Appendix 1: Programming code

The corresponding computer code is available at GitHub https://github.com/nbakas/ITSO.jl. The examples of Figure 3 may be reproduced by running __run.jl. The short version of the Algorithm 1 is available in Julia (Bezanson et al. 2017) Language, and particularly in the file ITSO-short.jl, along with Octave (Contributors 2020), in the file ITSOshort.m, and Python (Contributors 2020), in the file ITSO-short.py. The implementation of the framework is integrated in a few lines of computer code, which can be easily adapted for case specific applications with high efficiency.

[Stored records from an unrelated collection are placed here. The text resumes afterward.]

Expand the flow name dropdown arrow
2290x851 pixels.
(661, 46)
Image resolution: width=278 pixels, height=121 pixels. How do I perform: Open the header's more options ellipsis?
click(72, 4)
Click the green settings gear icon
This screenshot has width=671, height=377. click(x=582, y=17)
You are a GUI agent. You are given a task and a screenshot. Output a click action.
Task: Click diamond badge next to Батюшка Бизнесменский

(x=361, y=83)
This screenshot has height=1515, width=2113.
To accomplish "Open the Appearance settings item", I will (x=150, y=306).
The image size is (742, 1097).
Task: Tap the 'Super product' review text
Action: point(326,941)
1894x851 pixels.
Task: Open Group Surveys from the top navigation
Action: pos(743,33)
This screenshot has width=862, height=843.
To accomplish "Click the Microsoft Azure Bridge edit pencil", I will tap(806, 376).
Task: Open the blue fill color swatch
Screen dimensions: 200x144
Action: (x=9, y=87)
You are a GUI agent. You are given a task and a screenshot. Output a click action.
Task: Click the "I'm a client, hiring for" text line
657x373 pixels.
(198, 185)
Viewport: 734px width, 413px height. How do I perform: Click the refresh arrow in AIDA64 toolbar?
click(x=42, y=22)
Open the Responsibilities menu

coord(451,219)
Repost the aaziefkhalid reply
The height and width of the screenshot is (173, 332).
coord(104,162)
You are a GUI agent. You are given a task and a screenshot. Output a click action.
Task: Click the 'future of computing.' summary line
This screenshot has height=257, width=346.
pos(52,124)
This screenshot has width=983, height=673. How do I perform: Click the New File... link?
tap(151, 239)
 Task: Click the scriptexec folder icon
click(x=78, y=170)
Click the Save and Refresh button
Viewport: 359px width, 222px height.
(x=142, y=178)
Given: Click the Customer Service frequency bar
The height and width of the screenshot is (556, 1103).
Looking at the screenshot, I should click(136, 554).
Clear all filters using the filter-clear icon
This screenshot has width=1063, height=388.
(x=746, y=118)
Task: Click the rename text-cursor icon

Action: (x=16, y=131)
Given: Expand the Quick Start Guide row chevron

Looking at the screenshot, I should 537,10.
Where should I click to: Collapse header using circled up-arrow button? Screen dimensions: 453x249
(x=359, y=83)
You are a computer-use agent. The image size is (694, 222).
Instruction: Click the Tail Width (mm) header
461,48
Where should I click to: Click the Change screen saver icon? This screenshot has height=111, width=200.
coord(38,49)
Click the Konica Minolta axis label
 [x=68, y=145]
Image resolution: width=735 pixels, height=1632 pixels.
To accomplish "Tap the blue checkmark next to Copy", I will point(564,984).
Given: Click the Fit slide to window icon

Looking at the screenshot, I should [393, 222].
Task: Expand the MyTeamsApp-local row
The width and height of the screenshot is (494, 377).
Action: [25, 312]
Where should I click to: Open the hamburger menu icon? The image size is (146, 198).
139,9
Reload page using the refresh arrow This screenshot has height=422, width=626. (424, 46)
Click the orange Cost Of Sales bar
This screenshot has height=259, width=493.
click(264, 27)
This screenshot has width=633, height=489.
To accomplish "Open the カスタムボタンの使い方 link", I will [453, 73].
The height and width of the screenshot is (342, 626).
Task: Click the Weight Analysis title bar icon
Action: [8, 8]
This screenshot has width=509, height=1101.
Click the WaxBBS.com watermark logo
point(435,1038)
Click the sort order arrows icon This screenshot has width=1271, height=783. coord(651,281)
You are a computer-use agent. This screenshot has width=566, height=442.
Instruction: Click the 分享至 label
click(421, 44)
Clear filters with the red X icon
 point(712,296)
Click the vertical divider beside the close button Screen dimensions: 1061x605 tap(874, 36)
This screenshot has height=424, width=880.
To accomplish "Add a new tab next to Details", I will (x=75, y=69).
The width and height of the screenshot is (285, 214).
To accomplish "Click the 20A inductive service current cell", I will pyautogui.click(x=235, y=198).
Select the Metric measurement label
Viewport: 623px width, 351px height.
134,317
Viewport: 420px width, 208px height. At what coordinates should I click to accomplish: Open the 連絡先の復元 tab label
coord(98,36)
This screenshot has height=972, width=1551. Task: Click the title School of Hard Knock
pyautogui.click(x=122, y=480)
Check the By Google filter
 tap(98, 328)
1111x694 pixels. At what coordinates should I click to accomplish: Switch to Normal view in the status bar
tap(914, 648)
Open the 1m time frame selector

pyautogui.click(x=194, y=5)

Appendix 2: Black-Box functions

The following functions were used for the numerical experiments. Equations 20, 21 (Elliptic, Cigar), were utilized from Liang et al. 2013, Cigtab (Eq. 22), Griewank (Eq. 23) from Au and Leung 2012, Quartic (Eq. 24) from Jamil and Yang 2013, Schwefel (Eq. 25), Rastrigin (Eq. 26), Sphere (Eq. 27), and Ellipsoid (Eq. 28) from Finck et al. 2010; Feldt 2013-2018, and Alpine (Eq. 29) from Hussain et al. 2017. Equations 30, 31, 32, were developed by the authors. The code implementation for the selected equations appears in file functions_opti.jl in the supplementary computer code.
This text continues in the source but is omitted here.